《中国康复理论与实践》 ›› 2006, Vol. 12 ›› Issue (04): 352-354.

• 临床研究 • 上一篇    下一篇

不同浓度舒芬太尼复合布比卡因持续硬膜外输注在开胸术后的镇痛效果观察

王春; 苏跃; 耿万明; 郑晖; 刘伟; 高广阔; 胡正芳   

  1. 北京市结核病胸部肿瘤研究所麻醉科 北京市 101149
  • 收稿日期:2005-09-12 出版日期:2006-04-25 发布日期:2006-04-25

Effect of Postoperative Continuous Epidural Analgesia with Sufentanil in Different Concentrations and Combined with Bupivacaine on Pain after Thoracotomy

WANG Chun, SUYue, GENG Wan-ming, et al   

  1. The Department of Anesthesiology, BeijingTuberculosis and Thoracic Tumor Institute, Beijing 101149, China
  • Received:2005-09-12 Published:2006-04-25 Online:2006-04-25

摘要: 目的观察不同浓度舒芬太尼复合0.125%布比卡因持续硬膜外输注在开胸术后的镇痛效果和安全性。
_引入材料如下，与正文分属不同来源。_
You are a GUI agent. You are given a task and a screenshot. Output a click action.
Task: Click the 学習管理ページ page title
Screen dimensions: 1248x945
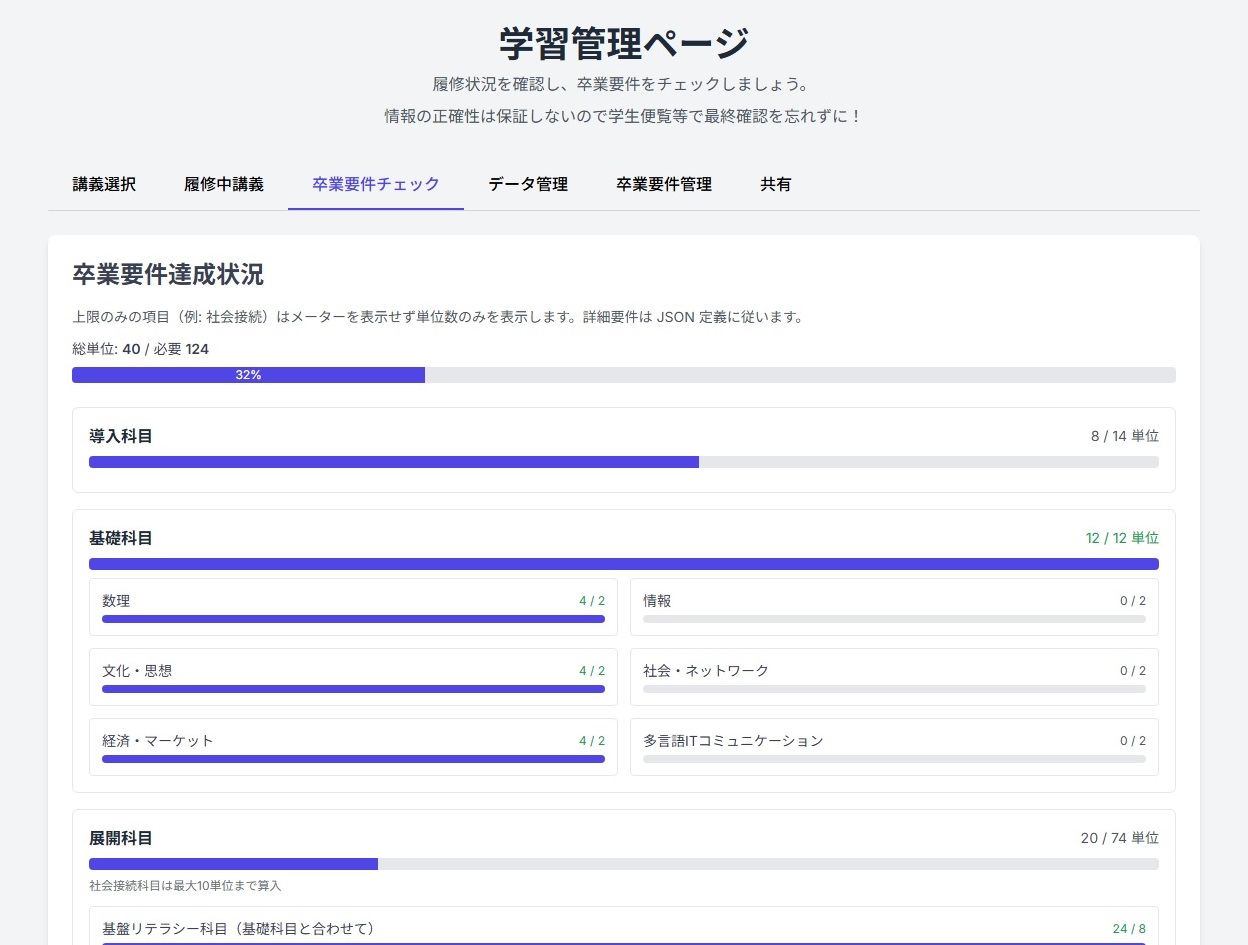pos(623,43)
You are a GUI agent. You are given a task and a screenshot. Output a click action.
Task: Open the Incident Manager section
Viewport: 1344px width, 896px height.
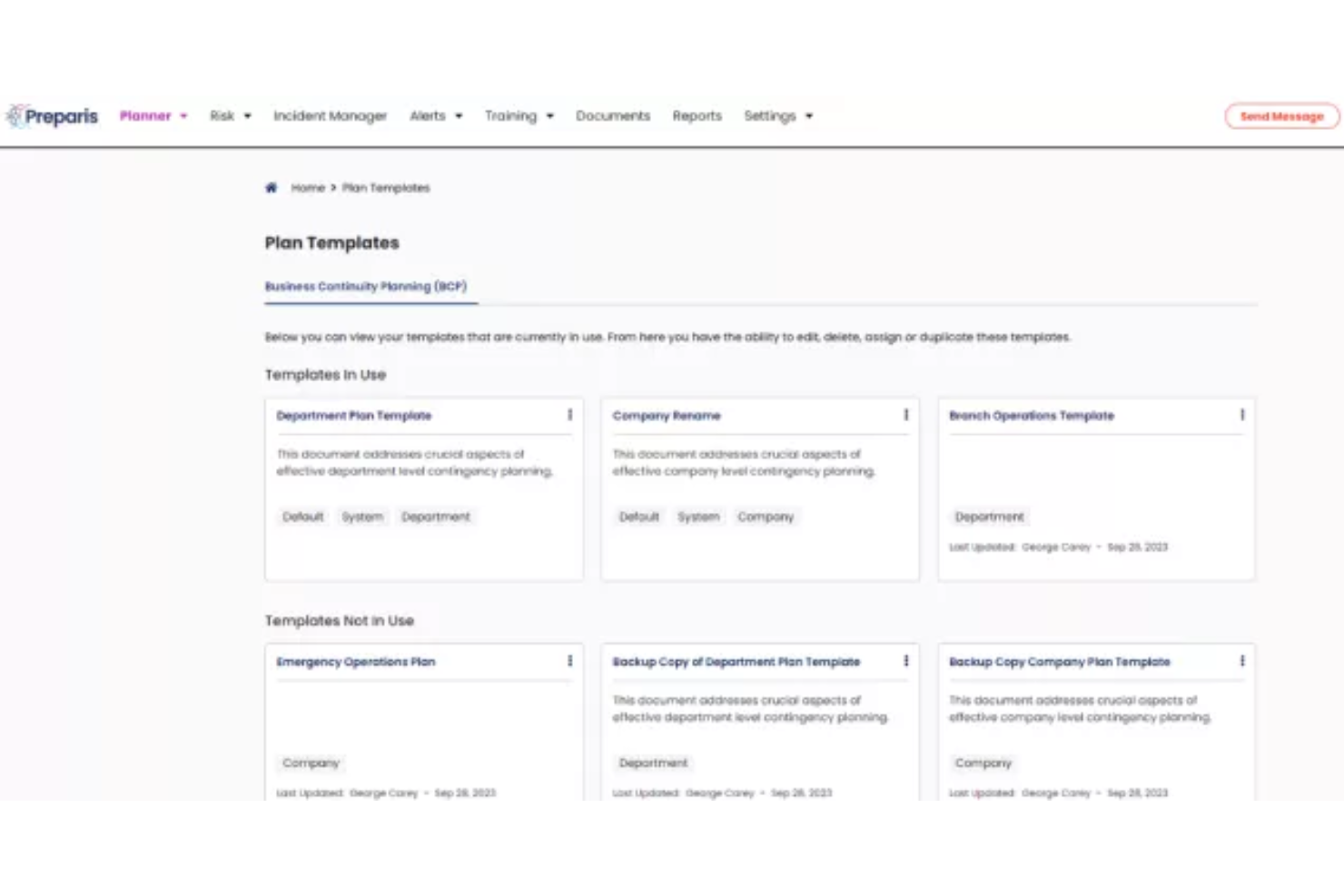tap(330, 115)
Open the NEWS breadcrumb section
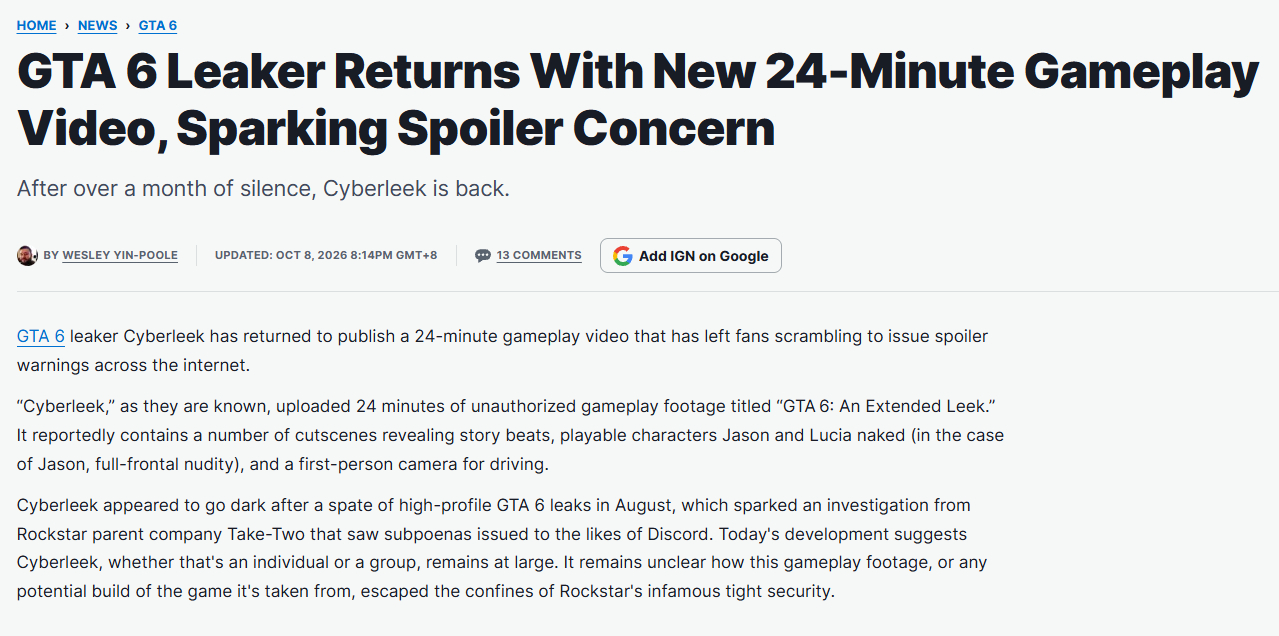 pos(98,25)
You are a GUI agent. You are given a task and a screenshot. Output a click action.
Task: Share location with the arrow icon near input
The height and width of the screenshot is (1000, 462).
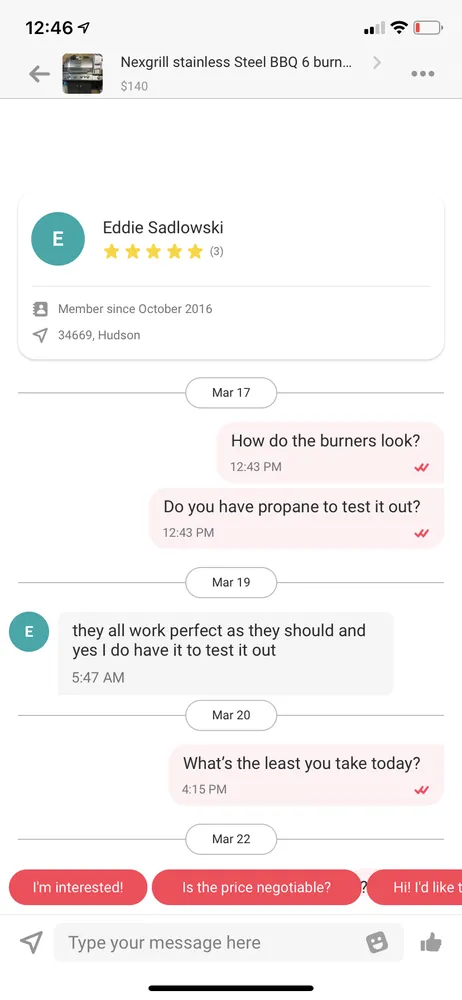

方法将30例ASAII~III级、行胸外科手术的患者随机分为3组,分别用0.125%布比卡因复合0.25μg/ml舒芬太尼(A组)、0.50μg/ml舒芬太尼(B组)和0.75μg/ml舒芬太尼(C组)。术前,于T7~T8行硬膜外穿刺置管,手术结束后接入镇痛泵行持续硬膜外输注镇痛,观察术后6h、12h、24h和48h的疼痛视觉模拟评分(VAS)、辅助药用量和镇静、恶心、呕吐、皮肤瘙痒、呼吸抑制等副作用。结果B组和C组各个时段的VAS评分和48h的辅助镇痛用药量两组间无显著性差异,但均低于A组(P<0.05)。A组和B组的瘙痒评分均低于C组(P<0.05),但两组间无显著性差异。各组均无严重的呼吸抑制发生。结论0.50μg/ml的舒芬太尼复合0.125%布比卡因持续硬膜外输注在开胸术后可取得较满意的镇痛效果且副作用较小。

关键词: 舒芬太尼, 镇痛, 硬膜外, 开胸术

Abstract: ObjectiveTo observe the effect and safety of continuous epidural analgesia with sufentanil in different concentrations combined with 0.125% bupivacaine on pain after thoracotomy.Methods30 patients with ASA grade Ⅱ~Ⅲ and underwent thoracotomy were randomly divided into 3 groups treated with 0.125% bupivacaine combined with sufentanil 0.25 μg/ml (group A), 0.50 μg/ml (group B) and 0.75 μg/ml (group C) respectively. Before operation starting, epidural puncture was performed at T7~T8 and a catheter was put in. After operation, continuous epidural analgesia was performed by connecting the catheter and a analgesic pump. Analgesia effect was evaluated by visual analogous score (VAS) at sixth, twelfth, twenty-fourth and forty-eighth hours after operation. Dosage of assistant drug and side effects such as calmness, nausea, vomiting, skin pruritus and respiratory inhibition were also recorded.ResultsVAS scores and dosage of assistant drug of group B and group C were not different, but they were all lower than that of group A (P<0.05). Scores of skin pruritus of group A and group B were lower than that of group C (P<0.05), but there was no significant difference between group A and group B. No respiratory inhibition occurred in patients of all three groups.ConclusionContinuous epidural analgesia of 0.50 μg/ml sufentanil combined with 0.125% bupivacaine is safe and effective for patients after thoracotomy.